The show has proved resonant with families in similar situations in the US.
“On social media I probably get between 50 and 100 tweets or Instagram posts a day from people going, ‘Oh my God, you are my mother!’ or ‘Maya is me’,” says Driver. “There is clearly a recognition of the fight and the behaviour.”
And, although they differ, there is one element of Maya that Driver can relate to. “She loves her children more than anything else in the world,” says the 49-year-old, who has a 10-year-old son. “I give [Maya] a lot of leeway, even though I’m constantly laughing at how awful she is.”
Political intrigue
Driver moved to the US 20 years ago. She misses the UK (“I miss walking out of my house, going down to get a pint of milk for tea and running into four people and then being three hours late with the milk”) but is grateful for the opportunities that the US has afforded her. She became an American citizen in 2017 for “practical” reasons.
“This country, from where I’m standing, has a dumpster fire going on in the White House,” she says, bluntly. “I wanted to be political and not just from my armchair. I care passionately about politics. I wanted to be able to vote. I wanted to be able to get involved in political campaigns.”
But there were other, more sinister, reasons behind her decision. Driver had started to feel her place in the US was in jeopardy. 
She describes being audited from Washington DC as “a little bit threatening when you hold a Green Card that can be rescinded at any time” and, after Donald Trump was elected, she felt her legitimacy in the country was being looked at and, possibly, threatened because of how outspoken she was on social media.
In fact, there was nothing romantic, idealistic, or even especially momentous about Driver’s decision to become an American citizen – despite living in the country for years. She did it, almost, as a battle cry, as though Trump’s election was a call to arms.

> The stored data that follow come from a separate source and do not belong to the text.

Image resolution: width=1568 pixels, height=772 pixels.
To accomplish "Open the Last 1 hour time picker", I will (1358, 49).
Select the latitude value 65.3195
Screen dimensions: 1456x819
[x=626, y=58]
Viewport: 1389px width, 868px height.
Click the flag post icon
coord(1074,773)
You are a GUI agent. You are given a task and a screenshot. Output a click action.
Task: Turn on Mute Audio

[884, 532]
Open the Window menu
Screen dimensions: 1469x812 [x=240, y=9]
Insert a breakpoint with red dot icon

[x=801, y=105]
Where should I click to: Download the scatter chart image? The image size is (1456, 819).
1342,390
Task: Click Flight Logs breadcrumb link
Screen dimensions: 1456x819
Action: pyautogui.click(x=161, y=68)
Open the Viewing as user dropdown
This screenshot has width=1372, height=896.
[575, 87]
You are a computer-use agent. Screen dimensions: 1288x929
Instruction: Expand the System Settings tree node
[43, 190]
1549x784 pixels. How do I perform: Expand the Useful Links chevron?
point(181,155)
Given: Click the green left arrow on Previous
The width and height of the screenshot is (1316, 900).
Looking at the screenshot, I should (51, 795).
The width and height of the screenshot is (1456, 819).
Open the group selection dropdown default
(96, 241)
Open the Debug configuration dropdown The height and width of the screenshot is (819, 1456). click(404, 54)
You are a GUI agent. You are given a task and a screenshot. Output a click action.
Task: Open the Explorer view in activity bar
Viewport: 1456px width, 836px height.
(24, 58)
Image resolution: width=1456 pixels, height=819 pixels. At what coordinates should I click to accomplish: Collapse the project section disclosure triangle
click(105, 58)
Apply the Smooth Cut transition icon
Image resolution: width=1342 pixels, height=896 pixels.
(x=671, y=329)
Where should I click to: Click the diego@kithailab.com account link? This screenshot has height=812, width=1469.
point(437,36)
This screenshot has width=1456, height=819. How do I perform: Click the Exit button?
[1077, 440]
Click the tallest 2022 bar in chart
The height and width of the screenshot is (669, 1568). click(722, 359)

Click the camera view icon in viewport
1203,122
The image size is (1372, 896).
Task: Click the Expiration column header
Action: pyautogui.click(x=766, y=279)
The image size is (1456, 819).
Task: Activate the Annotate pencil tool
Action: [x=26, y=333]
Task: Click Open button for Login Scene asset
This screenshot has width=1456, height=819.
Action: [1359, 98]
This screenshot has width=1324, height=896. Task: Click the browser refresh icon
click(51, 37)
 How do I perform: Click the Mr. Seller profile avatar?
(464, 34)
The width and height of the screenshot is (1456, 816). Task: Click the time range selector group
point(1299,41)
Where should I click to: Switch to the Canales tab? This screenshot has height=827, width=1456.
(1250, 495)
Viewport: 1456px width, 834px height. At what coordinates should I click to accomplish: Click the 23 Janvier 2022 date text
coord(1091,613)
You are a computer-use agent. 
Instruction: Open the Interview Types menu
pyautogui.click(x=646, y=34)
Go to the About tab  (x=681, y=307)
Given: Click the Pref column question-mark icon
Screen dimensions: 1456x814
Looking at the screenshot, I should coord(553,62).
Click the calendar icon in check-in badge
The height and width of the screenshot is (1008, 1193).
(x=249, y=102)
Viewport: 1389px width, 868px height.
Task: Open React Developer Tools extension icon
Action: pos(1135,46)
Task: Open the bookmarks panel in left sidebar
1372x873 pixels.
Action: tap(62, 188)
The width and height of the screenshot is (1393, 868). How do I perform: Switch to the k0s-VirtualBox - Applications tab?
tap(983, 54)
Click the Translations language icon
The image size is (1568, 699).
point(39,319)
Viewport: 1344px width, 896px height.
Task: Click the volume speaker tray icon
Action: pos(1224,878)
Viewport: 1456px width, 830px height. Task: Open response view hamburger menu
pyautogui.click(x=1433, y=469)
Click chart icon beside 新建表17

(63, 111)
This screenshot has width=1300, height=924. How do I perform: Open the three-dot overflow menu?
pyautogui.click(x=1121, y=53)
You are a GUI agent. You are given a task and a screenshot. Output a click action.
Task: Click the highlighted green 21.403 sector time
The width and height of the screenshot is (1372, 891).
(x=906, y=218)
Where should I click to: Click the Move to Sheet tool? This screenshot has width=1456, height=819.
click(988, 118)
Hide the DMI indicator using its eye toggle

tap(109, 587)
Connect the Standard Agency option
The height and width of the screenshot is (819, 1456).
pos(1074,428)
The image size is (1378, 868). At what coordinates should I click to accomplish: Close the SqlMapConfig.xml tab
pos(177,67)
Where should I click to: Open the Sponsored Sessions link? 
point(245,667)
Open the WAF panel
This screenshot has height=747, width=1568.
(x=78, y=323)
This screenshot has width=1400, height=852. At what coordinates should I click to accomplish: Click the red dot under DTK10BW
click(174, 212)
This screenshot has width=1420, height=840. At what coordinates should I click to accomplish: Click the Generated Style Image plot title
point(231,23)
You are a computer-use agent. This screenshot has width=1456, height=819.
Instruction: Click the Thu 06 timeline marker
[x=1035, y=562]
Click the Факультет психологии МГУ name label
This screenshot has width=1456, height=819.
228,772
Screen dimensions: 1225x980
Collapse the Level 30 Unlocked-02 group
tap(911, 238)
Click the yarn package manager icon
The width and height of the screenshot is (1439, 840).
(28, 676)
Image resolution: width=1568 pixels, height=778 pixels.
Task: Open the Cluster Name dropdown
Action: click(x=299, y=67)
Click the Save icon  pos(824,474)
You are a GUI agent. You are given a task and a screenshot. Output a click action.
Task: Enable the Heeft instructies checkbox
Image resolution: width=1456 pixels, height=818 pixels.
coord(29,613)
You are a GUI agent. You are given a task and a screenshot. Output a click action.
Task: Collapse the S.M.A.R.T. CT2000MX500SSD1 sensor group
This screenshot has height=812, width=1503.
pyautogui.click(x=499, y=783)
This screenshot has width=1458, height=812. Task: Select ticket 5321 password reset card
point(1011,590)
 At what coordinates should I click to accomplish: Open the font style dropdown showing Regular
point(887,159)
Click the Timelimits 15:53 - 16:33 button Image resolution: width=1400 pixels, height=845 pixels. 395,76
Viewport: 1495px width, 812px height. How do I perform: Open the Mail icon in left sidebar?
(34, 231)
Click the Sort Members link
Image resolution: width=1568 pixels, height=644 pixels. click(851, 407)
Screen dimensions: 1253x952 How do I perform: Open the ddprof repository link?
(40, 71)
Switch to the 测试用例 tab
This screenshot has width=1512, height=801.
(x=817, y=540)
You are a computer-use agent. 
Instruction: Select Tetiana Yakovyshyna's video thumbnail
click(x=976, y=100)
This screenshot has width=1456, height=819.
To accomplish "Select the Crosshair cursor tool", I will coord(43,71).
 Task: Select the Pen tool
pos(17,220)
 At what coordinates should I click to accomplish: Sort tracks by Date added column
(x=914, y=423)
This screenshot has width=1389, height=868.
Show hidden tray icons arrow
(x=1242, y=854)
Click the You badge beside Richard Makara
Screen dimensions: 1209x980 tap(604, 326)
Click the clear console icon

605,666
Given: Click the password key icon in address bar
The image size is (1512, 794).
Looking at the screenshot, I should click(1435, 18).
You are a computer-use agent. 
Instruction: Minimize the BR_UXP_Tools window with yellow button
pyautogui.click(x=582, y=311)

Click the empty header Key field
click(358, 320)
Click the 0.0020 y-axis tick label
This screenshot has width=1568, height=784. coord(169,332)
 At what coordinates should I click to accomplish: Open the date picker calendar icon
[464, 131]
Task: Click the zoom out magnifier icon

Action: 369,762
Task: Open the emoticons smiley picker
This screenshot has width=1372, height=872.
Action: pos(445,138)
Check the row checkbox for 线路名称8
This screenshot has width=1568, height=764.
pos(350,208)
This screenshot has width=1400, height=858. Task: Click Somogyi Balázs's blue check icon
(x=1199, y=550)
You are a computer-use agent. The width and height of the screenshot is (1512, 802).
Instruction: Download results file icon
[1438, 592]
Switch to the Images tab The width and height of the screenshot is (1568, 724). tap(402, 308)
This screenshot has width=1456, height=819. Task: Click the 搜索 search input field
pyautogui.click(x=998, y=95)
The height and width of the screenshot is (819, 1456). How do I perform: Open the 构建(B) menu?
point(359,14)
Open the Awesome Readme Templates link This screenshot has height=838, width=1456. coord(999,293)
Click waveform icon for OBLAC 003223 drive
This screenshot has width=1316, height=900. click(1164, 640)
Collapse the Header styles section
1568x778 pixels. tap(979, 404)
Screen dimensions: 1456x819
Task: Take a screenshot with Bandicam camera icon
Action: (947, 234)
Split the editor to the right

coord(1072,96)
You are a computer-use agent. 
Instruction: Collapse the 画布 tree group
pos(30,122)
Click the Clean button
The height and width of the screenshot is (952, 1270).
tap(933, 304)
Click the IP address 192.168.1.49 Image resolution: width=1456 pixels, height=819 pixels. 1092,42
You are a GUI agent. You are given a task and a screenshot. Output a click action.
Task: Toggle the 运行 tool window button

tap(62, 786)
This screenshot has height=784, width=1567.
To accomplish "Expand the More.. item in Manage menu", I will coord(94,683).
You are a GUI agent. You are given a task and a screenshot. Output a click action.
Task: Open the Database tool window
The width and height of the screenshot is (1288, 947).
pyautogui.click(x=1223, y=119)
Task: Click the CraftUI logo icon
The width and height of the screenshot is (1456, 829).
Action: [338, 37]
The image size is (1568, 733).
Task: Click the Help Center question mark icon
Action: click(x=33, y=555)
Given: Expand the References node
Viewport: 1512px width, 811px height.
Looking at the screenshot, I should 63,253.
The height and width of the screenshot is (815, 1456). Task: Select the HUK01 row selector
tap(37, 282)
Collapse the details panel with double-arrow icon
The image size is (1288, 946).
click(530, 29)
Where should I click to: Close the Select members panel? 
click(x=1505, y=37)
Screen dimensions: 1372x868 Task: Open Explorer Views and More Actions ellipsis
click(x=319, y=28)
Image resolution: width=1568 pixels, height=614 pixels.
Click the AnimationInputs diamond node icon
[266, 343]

“It suddenly became very important to me.”
Why not sooner? Before Mr Trump was elected?
“I was in the bubble,” she concedes.
“I’m as guilty as the next person by feeling that I’d done my bit. I realised my bit really wasn’t good enough.”
Driver is looking forward to exercising her right to vote in the 2020 election, which, she says, is going to be “insane”. So who will get her cross in their box? She thinks for a moment.

“I want the person with a sword that is going to slay the orange dragon.”